Here are **in-depth notes** for **L8.3: Solving an Unconstrained Optimization Problem (Part 1)** from the *Foundations of Machine Learning Theory* course. The lecture focuses on understanding optimization from a computational perspective, starting with a very simple unconstrained example, and introduces the foundational idea behind **gradient descent**.

---

## 🔍 Lecture Focus

* How to solve unconstrained optimization problems.
* Deriving computational methods (for computers) to solve problems where manual/analytical solutions may not scale.
* Establishing the motivation for **iterative gradient-based methods**.

---

## 🧩 1. What is an Unconstrained Optimization Problem?
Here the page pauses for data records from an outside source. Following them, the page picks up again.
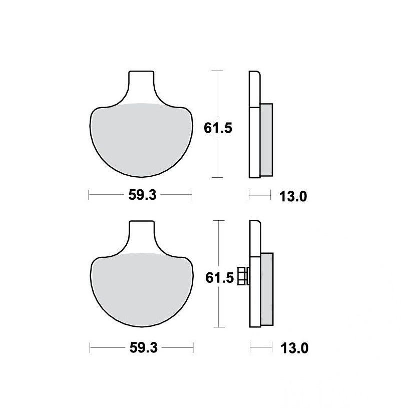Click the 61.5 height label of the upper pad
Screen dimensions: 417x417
[218, 128]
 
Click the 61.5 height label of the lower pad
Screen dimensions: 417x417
[219, 278]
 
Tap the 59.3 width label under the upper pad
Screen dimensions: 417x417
[142, 195]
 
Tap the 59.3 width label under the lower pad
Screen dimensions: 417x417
[144, 347]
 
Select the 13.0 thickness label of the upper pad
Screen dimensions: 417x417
[293, 197]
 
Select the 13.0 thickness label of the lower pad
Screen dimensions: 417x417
[294, 348]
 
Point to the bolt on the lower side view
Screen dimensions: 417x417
[243, 276]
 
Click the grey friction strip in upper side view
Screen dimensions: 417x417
[266, 140]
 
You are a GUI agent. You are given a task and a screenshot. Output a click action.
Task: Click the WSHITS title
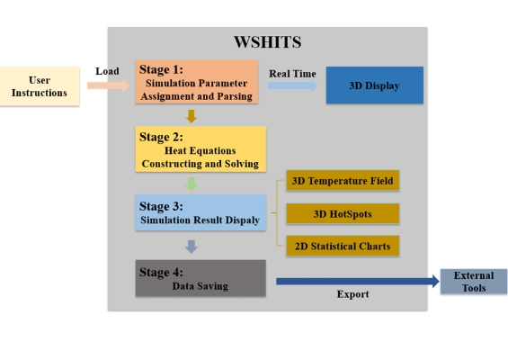[268, 42]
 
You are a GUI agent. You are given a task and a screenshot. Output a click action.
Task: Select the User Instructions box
[40, 86]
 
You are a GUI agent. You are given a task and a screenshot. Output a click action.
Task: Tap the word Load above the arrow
[107, 71]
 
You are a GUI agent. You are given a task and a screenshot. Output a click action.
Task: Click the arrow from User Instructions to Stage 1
[108, 86]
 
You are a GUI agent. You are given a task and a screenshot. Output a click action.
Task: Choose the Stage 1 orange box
[197, 82]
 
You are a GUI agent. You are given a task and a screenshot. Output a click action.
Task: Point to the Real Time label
[292, 74]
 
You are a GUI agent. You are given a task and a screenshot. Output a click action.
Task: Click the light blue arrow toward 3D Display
[292, 86]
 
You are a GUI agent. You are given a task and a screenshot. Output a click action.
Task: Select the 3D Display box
[375, 86]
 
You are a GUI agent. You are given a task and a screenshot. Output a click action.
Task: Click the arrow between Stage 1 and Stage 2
[192, 116]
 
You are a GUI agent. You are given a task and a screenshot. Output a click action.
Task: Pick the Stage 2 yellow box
[201, 148]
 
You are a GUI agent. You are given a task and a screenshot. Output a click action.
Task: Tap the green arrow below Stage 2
[192, 184]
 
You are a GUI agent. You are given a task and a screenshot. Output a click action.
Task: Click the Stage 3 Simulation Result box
[201, 212]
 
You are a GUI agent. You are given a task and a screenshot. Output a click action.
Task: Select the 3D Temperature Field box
[343, 181]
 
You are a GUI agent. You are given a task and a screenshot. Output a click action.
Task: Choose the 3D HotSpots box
[343, 213]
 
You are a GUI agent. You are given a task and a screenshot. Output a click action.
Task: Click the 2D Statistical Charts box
[343, 247]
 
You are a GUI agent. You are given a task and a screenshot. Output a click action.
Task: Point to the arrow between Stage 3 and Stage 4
[192, 247]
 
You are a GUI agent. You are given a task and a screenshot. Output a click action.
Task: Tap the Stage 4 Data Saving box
[201, 278]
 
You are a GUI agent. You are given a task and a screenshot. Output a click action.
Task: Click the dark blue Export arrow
[358, 281]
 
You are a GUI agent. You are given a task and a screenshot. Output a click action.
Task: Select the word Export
[352, 294]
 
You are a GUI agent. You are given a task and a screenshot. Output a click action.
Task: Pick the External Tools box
[474, 282]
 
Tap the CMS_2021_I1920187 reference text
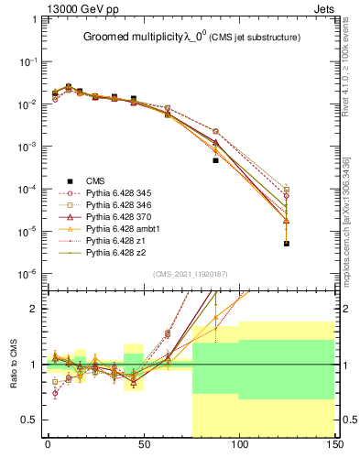coord(190,274)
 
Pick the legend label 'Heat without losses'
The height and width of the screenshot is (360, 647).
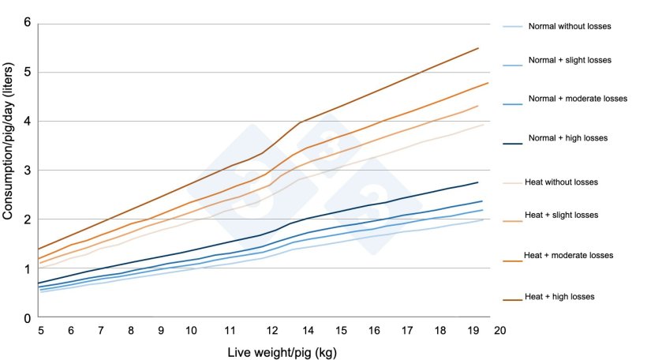pyautogui.click(x=561, y=182)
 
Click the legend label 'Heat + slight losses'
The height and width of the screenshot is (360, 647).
pyautogui.click(x=561, y=215)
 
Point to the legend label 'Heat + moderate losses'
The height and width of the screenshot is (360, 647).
pyautogui.click(x=568, y=255)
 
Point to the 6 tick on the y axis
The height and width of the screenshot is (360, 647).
pyautogui.click(x=27, y=23)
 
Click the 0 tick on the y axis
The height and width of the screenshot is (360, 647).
pyautogui.click(x=27, y=318)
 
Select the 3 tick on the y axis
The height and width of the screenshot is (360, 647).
pyautogui.click(x=27, y=171)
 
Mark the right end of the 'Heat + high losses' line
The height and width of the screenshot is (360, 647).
pyautogui.click(x=479, y=48)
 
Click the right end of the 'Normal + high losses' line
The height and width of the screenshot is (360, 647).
pyautogui.click(x=479, y=182)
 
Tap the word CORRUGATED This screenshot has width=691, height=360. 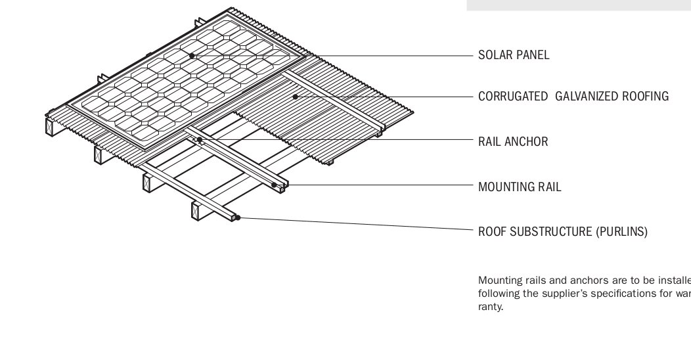pos(512,97)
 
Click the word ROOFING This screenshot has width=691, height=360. pos(648,97)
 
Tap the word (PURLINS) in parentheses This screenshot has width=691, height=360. pos(621,231)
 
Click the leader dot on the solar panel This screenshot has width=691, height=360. pos(192,56)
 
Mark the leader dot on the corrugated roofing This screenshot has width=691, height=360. pos(296,97)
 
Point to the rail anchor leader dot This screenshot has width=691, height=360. pos(198,139)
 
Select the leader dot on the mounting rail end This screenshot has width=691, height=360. pos(274,185)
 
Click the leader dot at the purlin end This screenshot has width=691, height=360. pos(238,217)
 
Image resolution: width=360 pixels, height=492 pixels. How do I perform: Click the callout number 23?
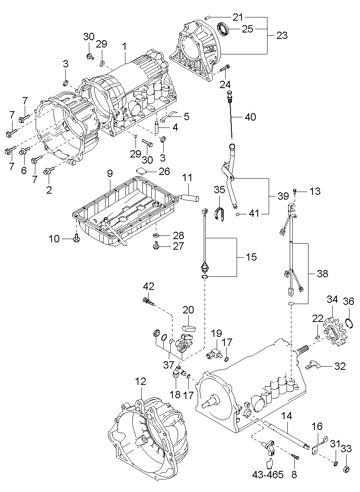[x=282, y=35]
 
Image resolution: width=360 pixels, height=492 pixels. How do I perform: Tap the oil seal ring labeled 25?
[x=223, y=28]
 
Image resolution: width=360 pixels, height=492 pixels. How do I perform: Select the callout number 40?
[x=250, y=117]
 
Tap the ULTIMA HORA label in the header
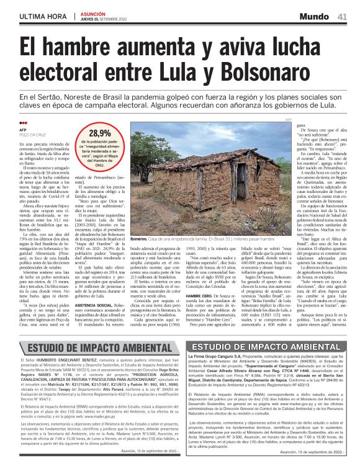pos(43,16)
### General Optimization Problem:

Minimize:

$$
f(x)
$$

Subject to:

* $g_i(x) \leq 0$ (Inequality constraints)
* $h_j(x) = 0$ (Equality constraints)

> ✅ **Unconstrained Optimization** means **no constraints** on $x$:

$$
\min_{x \in \mathbb{R}} f(x)
$$

---

## 🧪 2. Simple Motivating Example

### Problem:

$$
\min_{x \in \mathbb{R}} (x - 5)^2
$$

### Intuition:

* Clearly minimized at $x = 5$
* Minimum value = $0$
* Reason: Squared function ≥ 0 for all real $x$, and becomes 0 only when $x = 5$

---

## 🧮 3. Classical (Analytical) Approach

Let $f(x) = (x - 5)^2$

### Step-by-step:

* Compute derivative:

  $$
  f'(x) = 2(x - 5)
  $$
* Set derivative to 0 to find stationary point:

  $$
  f'(x) = 0 \Rightarrow x = 5
  $$
* Confirm it’s a minimum (via second derivative test or function shape)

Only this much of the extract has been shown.